══ RECORD SET
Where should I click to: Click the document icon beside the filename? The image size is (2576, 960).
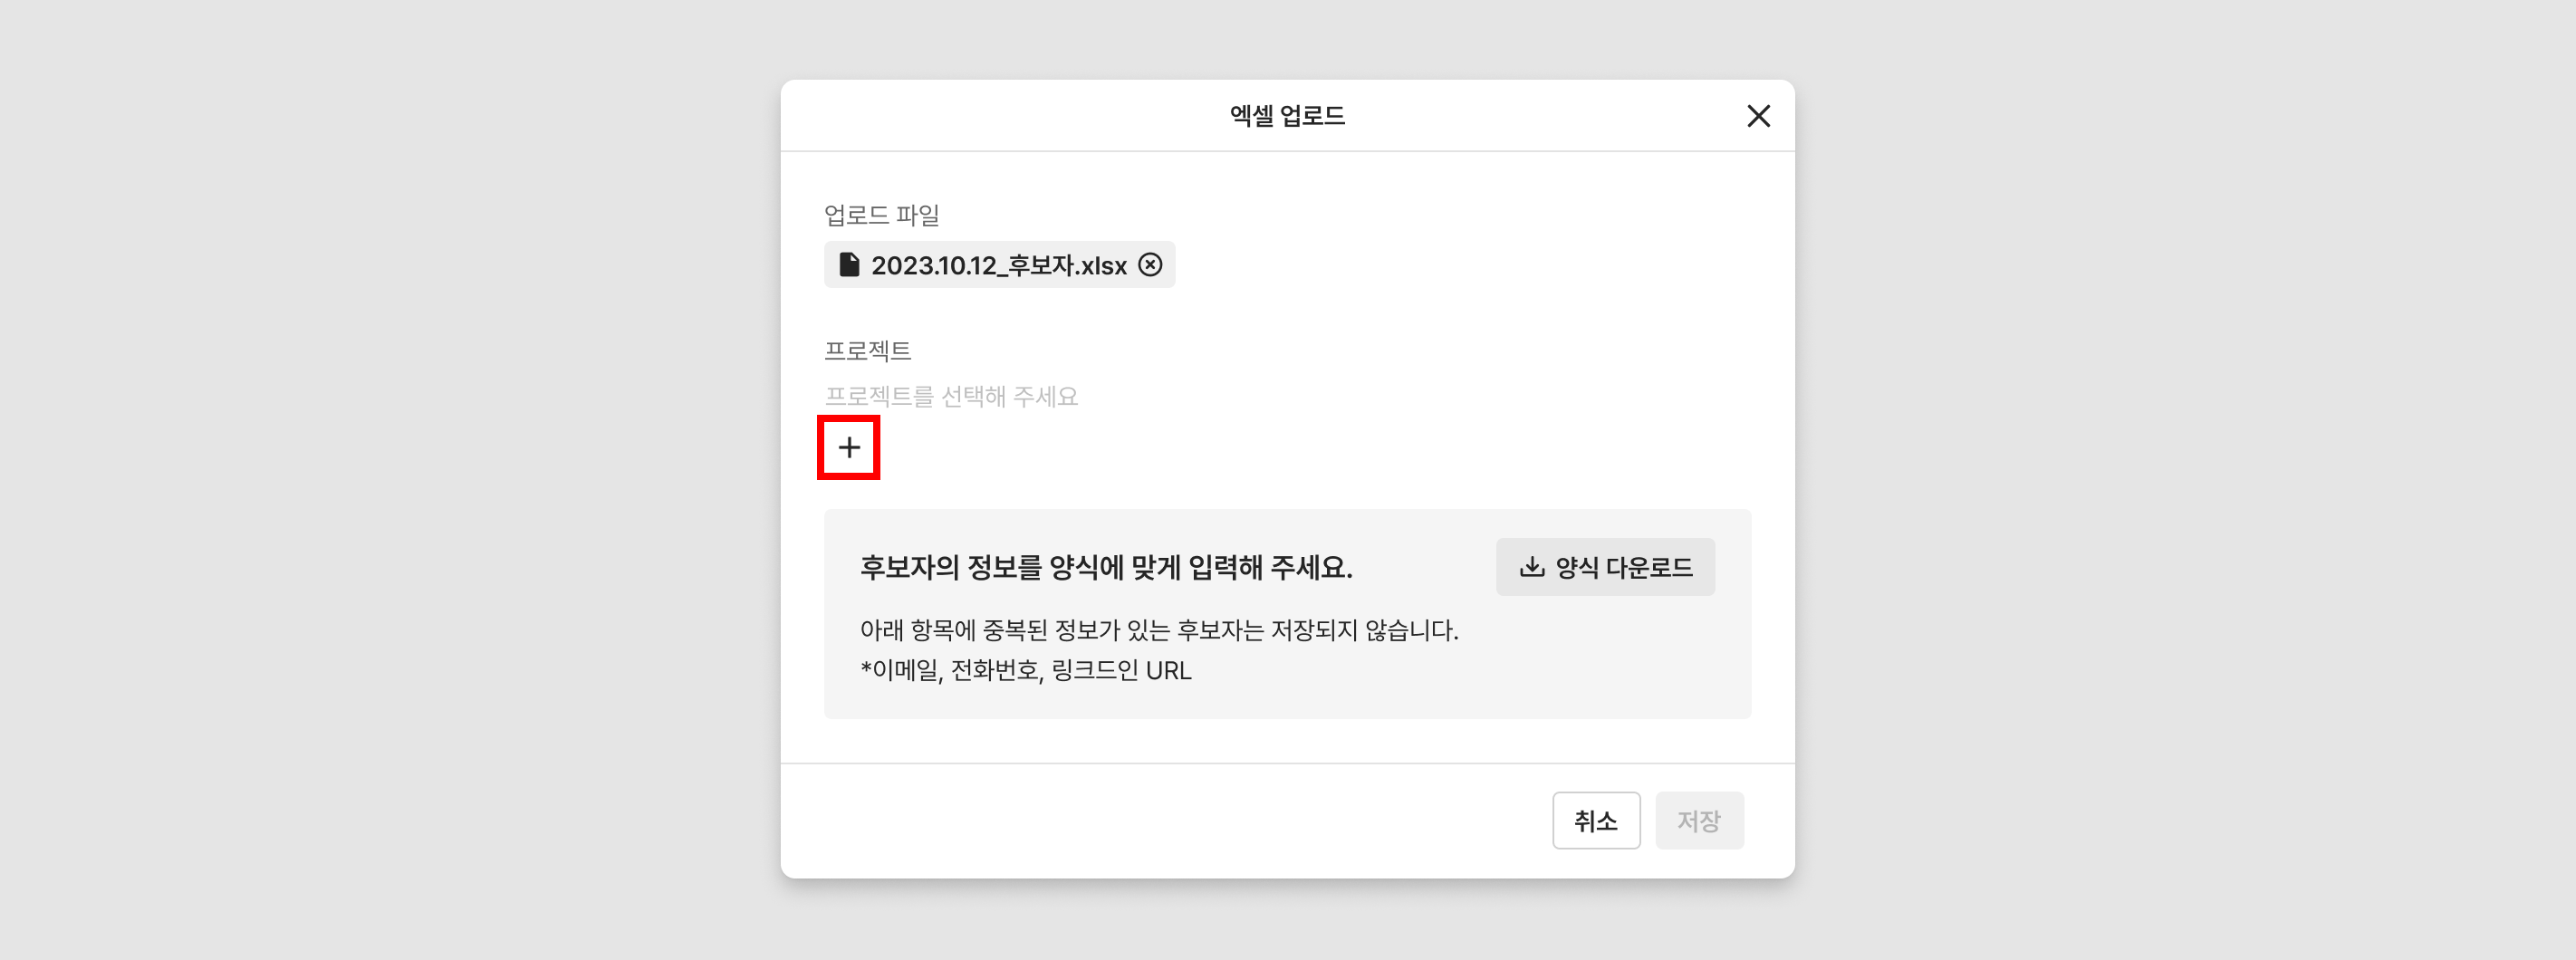tap(849, 264)
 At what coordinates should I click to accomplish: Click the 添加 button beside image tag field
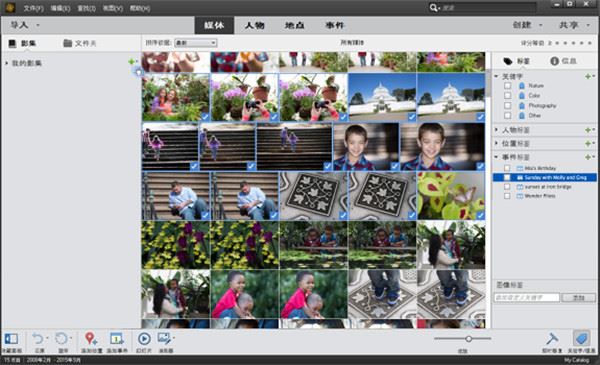point(578,297)
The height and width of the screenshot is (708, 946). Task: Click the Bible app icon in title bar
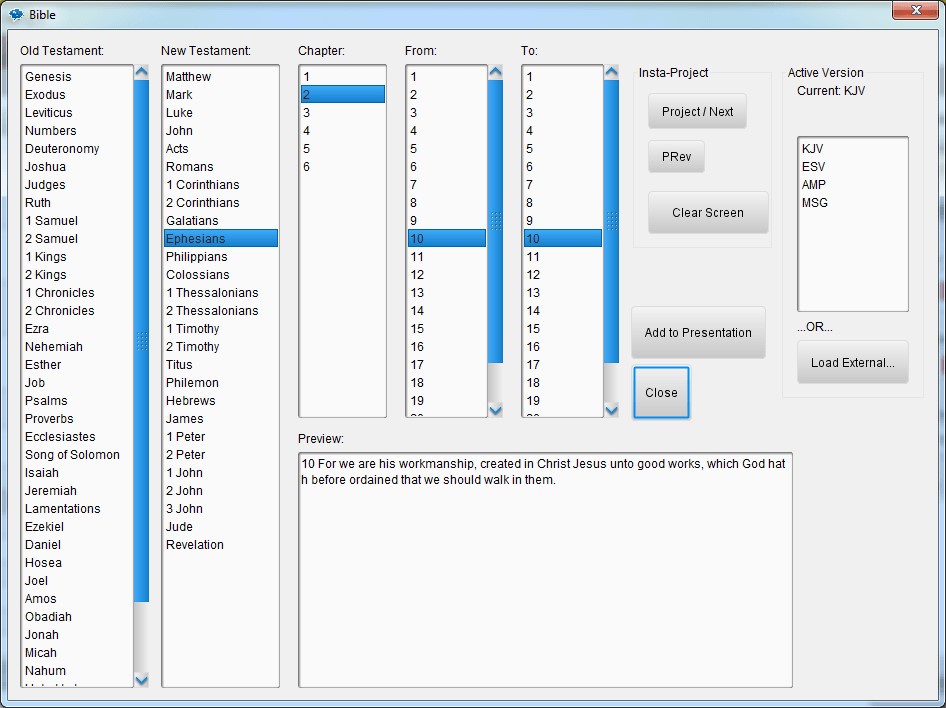[16, 15]
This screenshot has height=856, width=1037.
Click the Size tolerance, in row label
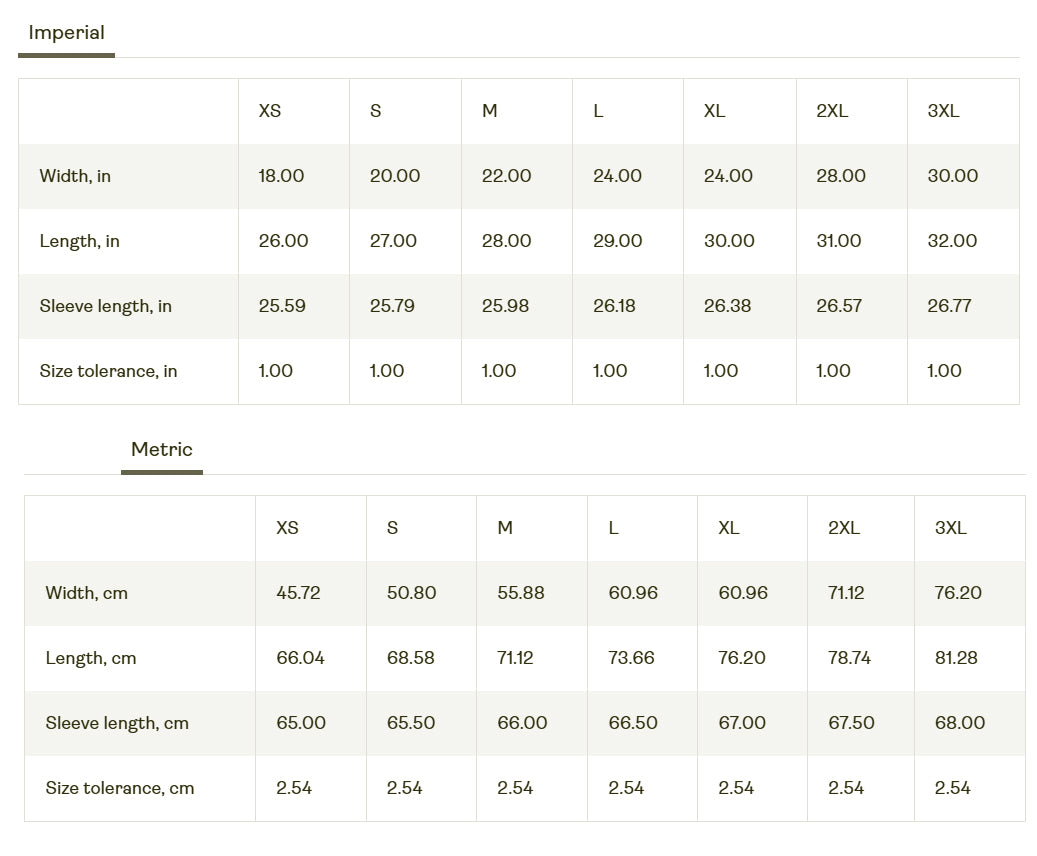tap(108, 371)
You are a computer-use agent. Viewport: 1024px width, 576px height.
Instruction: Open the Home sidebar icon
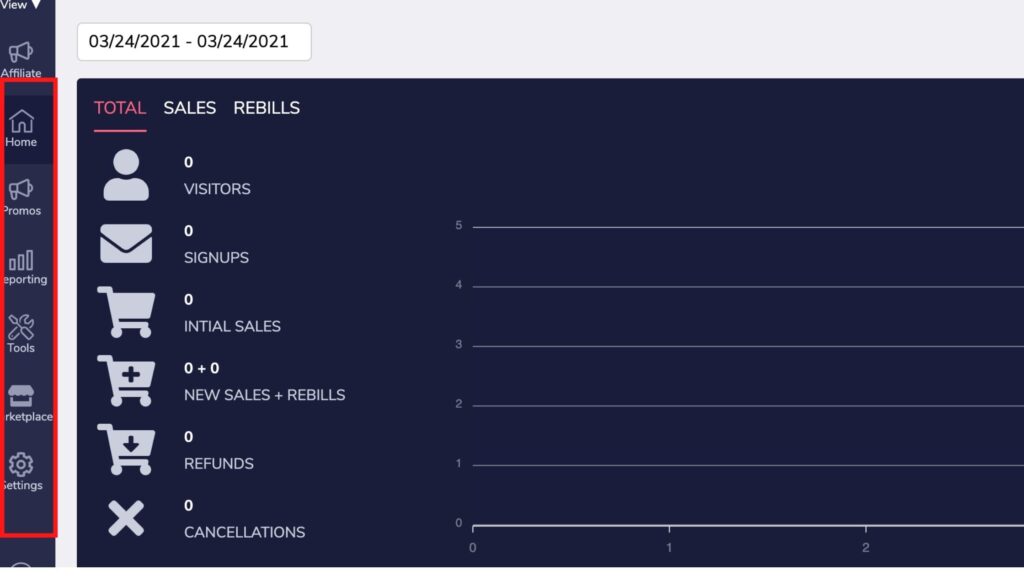click(21, 121)
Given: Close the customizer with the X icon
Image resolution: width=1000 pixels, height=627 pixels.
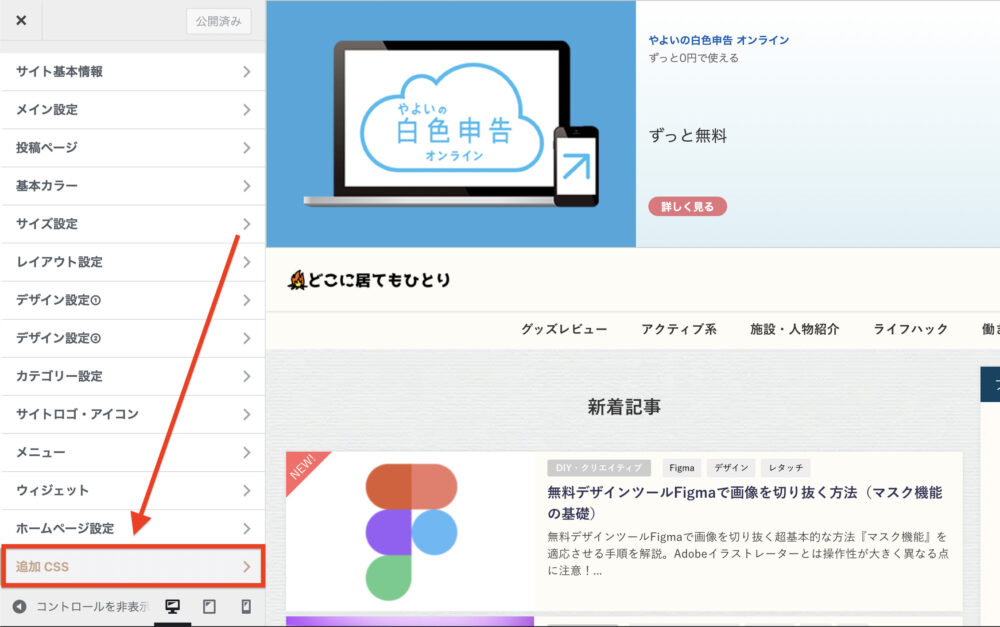Looking at the screenshot, I should 21,20.
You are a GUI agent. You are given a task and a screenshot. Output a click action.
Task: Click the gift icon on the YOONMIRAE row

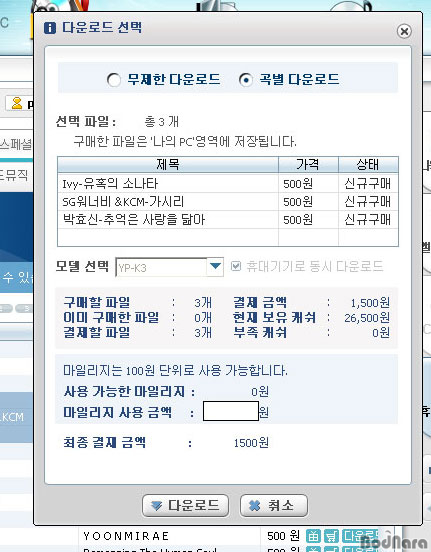(313, 536)
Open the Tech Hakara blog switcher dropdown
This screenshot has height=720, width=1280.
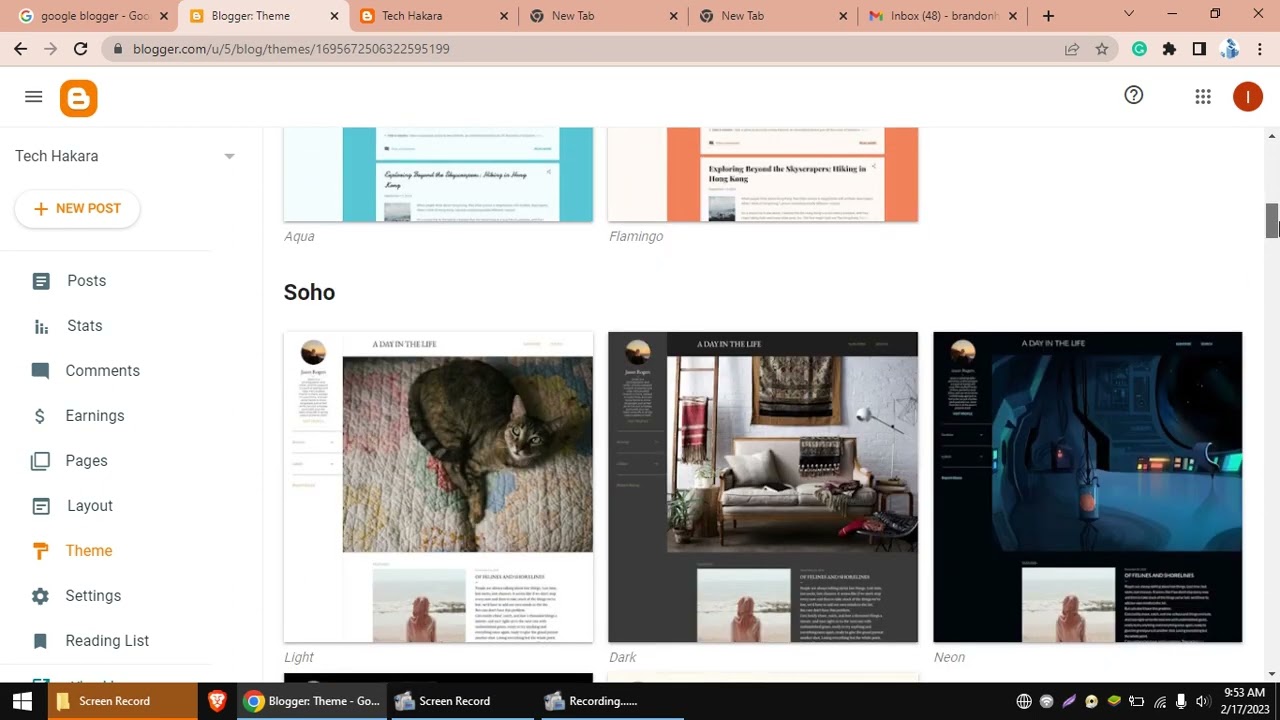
════
* [TASK STATEMENT]: Please determine how many lines of the records above include the word "This", replying with a number alone.

* [YOUR SOLUTION]: 2